Origins of Unani Natural Healing

   Unani medicine was presented as a fully developed system of therapeutics by Hakim Abu Ali Abdullah Husayn Ibn Sina, known as Avicenna in the West. A brief glance at the accomplishments of his life confirms the title by which he is known in the East: The Prince of Physicians.

Avicenna Photo Duo.jpg (11092 bytes)

Artist's Rendition of Hakim Ibn Sina

Born in 980 A.D. near Bokhara, then part of Afghanistan, Avicenna had exhausted all of the most distinguished teachers while he was still in his teens. Avicenna's father was a religious man who entertained many learned guests, whose discources the young student also gathered up with zeal. By the age of ten Avicenna had become a hafiz---one who has committed the entire Qur'an to memory.

   His father recognized and encouraged his son's medical genius from the earliest age, and by the time he was fourteen, Avicenna had been appointed Chief Physician of the Royal Court, and all physicians worked under his direction.

   When Avicenna was 21, his father died and this event, coupled with the political turmoil of the early 11th century, forced Avicenna into a period of wandering. Ultimately, he found refuge and support from the Bujid Prince Shams-ad-Dawlah at Hamadan in Persia.

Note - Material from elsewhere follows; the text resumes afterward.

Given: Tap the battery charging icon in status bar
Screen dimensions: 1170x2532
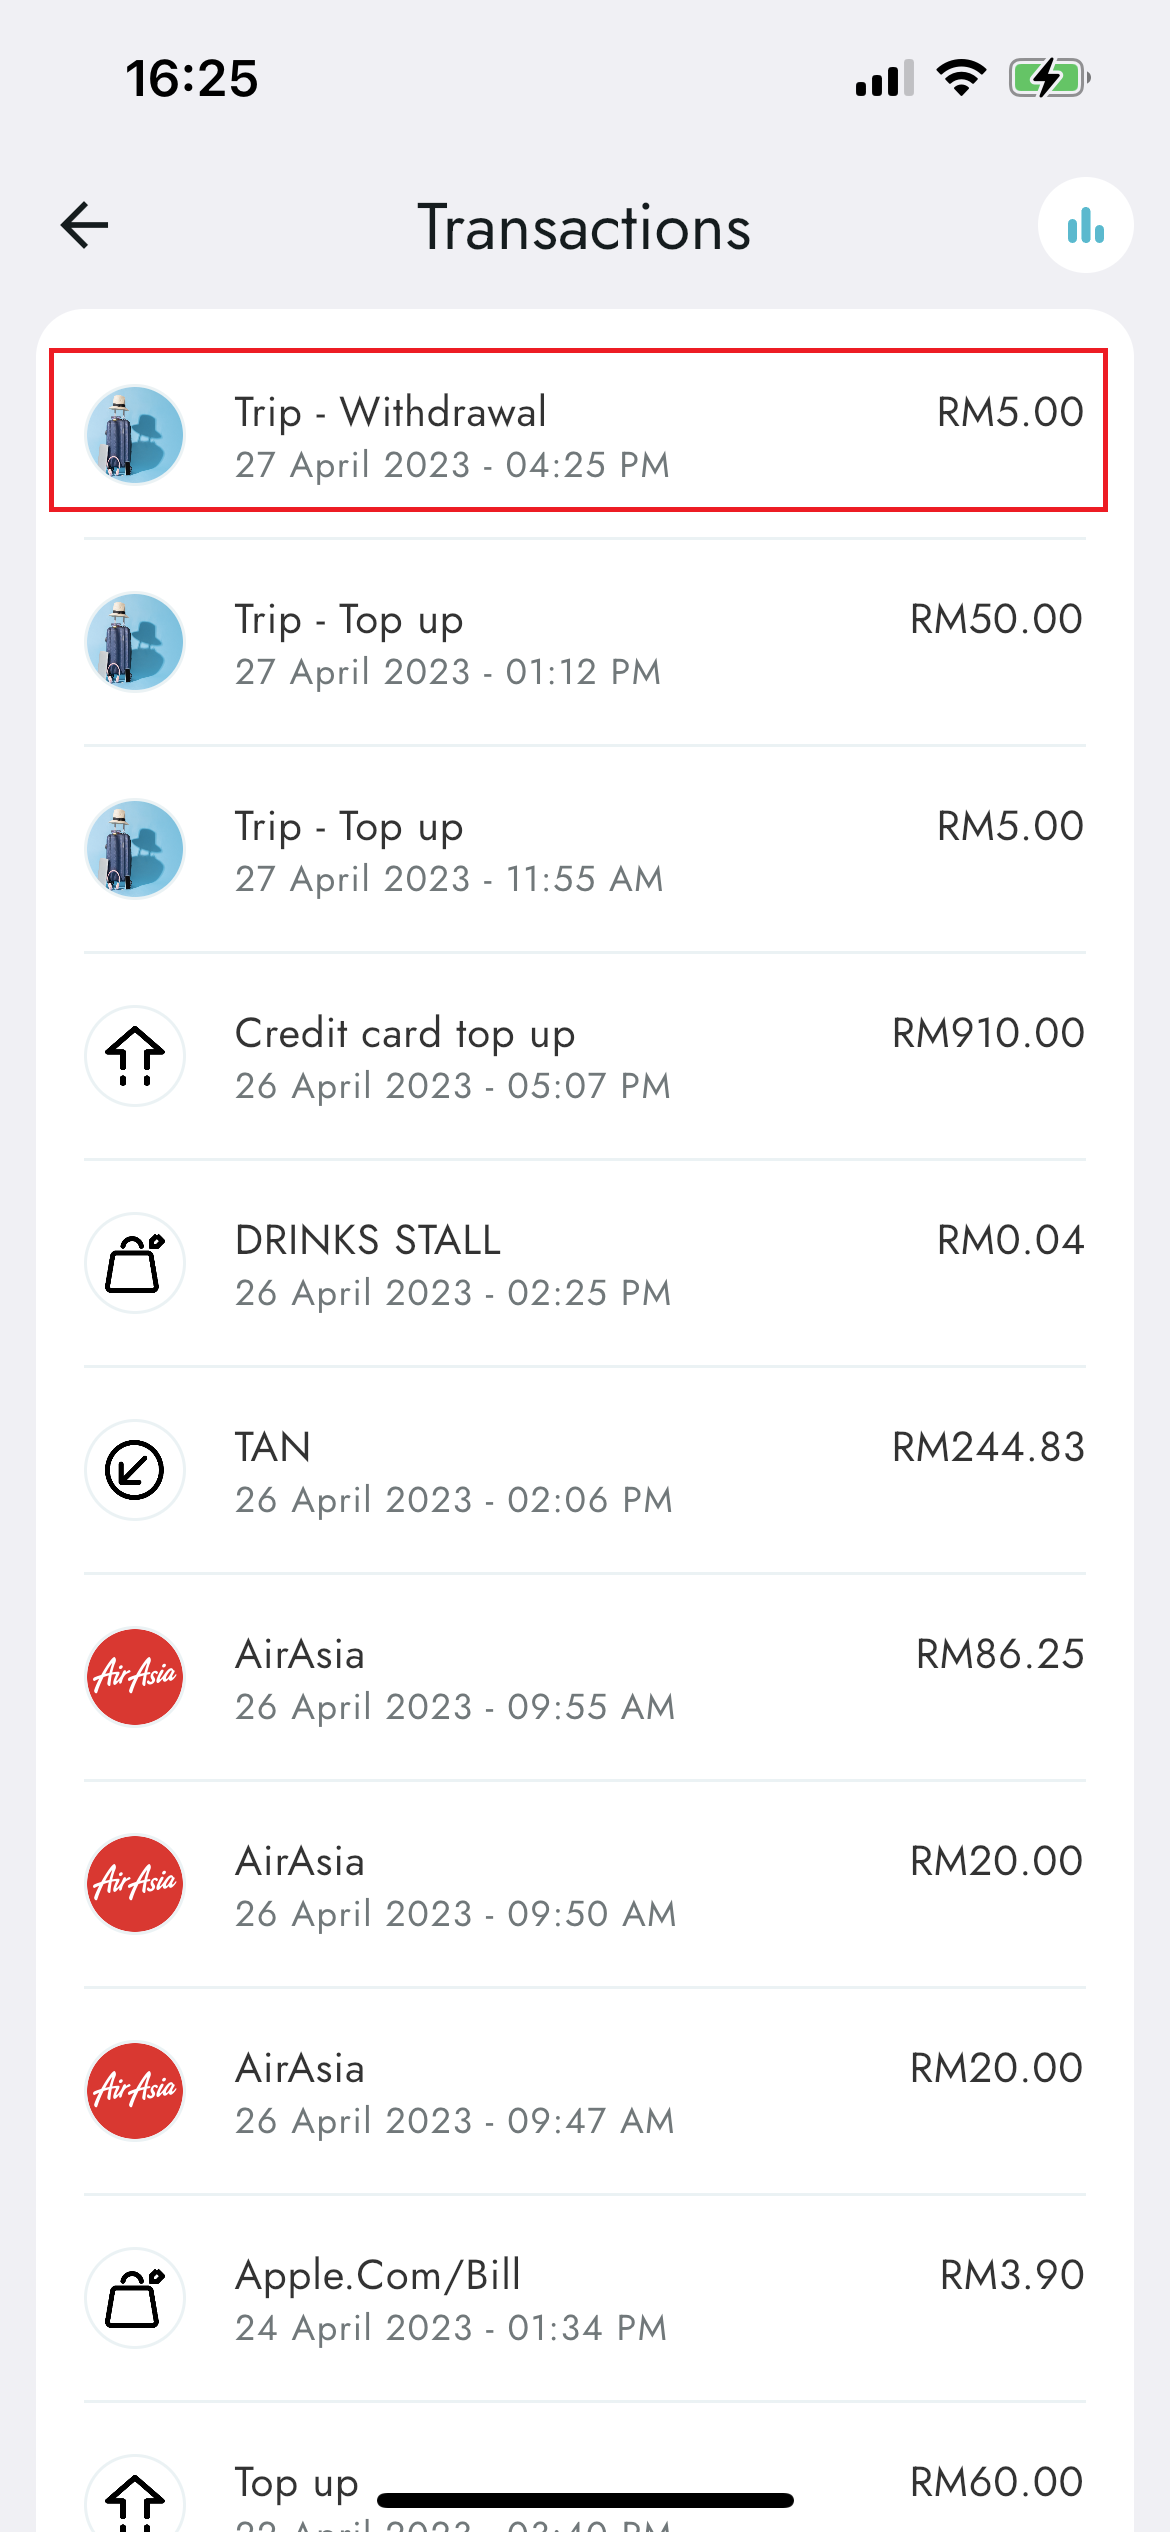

Even such royal patronage was insufficient to shield Avicenna from the epidemic of political intrigues, and he was even imprisoned on one occasion.

   But his intellect and physical stamina were so great that Avicenna managed to conduct his work as physician and scholar despite such dislocations and hardships. Writing with his memory as his primary resource, Avicenna composed an astonishing 276 works, most of them in several volumes, covering virtually every subject of human thought and endeavor---medicine, natural history, physics, chemistry, mathematics, astronomy, music, economics and moral and religious questions.

Like Hippocrates and Galen, Avicenna considered that God was a "necessary existent" and himself wrote many books on the nature of Divinity, including the famous Kitab al-Insaf (Book of Impartial Judgement), in which, at the age of twenty-one, he posed and answered 28,000 questions on the nature of Divinity.

   Two of his medical books have earned undisputed and unparalleled fame. The first, Kitab ash-Shifa' (The Book of Healing), is generally conceded to be the largest work ever produced by an individual. In this monumental book, Avicenna developed his theories of medicine and its relevant allied sciences, by expounding the doctrines of logic, natural sciences, psychology, geometry, astronomy, arithmetic, music and metaphysics.

   His fame rests chiefly on his second book Al-Qanun fi'l at-Tibb (The Canon of Medicine), which the Encyclopedia Britanica regards as "the most famous book in the history of medicine, in East or West."